How to get numbers arranged right to left in sql server SELECT statements

When performing SELECT statements including number columns (prices, for example), the result always is left to right ordered, which reduces the readability. Therefore I'm searching a method to format the output of number columns right to left.
I already tried to use something like
SELECT ... SPACE(15-LEN(A.Nummer))+A.Nummer ...
FROM Artikel AS A ...
which gives close results, but depending on font not really. An alternative would be to replace 'SPACE()' with 'REPLICATE('_',...)', but I don't really like the underscores in output.
Beside that this formula will crash on numbers with more digits than 15, therefore I searched for a way finding the maximum length of entries to make it more save like
SELECT ... SPACE(MAX(A.Nummer)-LEN(A.Nummer))+A.Nummer ...
FROM Artikel AS A ...
but this does not work due to the aggregate character of the MAX-function.

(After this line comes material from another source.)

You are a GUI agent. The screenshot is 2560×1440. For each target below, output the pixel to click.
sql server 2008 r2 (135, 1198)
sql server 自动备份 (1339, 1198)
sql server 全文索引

So, what's the best way to achieve the right-justified order for the number-columns?
Thanks,
Rainer
To get you problem with the list box solved have a look at this link: http://www.lebans.com/List_Combo.htm
I strongly believe that this type of adjustment should be made in the UI layer and not mixed in with data retrieval.
But to answer your original question i have created a SQL Fiddle:
MS SQL Server 2008 Schema Setup:
CREATE TABLE dbo.some_numbers(n INT);
Create some example data:
INSERT INTO dbo.some_numbers
SELECT CHECKSUM(NEWID())
FROM (VALUES (1),(1),(1),(1),(1),(1),(1),(1),(1),(1))X(x);
The following query is using the OVER() clause to specify that the MAX() is to be applied over all rows. The > and < that the result is wrapped in is just for illustration purposes and not required for the solution.
Query 1:
SELECT '>'+
SPACE(MAX(LEN(CAST(n AS VARCHAR(MAX))))OVER()-LEN(CAST(n AS VARCHAR(MAX))))+
CAST(n AS VARCHAR(MAX))+
'<'
FROM dbo.some_numbers SN;
Results:
| COLUMN_0 |
|---------------|
| >-1486993739< |
| > 1620287540< |
| >-1451542215< |
| >-1257364471< |
| > -819471559< |
| >-1364318127< |
| >-1190313739< |
| > 1682890896< |
| >-1050938840< |
| > 484064148< |
This query does a straight case to show the difference:
Query 2:
SELECT '>'+CAST(n AS VARCHAR(MAX))+'<'
FROM dbo.some_numbers SN;
Results:
| COLUMN_0 |
|---------------|
| >-1486993739< |
| >1620287540< |
| >-1451542215< |
| >-1257364471< |
| >-819471559< |
| >-1364318127< |
| >-1190313739< |
| >1682890896< |
| >-1050938840< |
| >484064148< |
With this query you still need to change the display font to a monospaced font like COURIER NEW. Otherwise, as you have noticed, the result is still misaligned.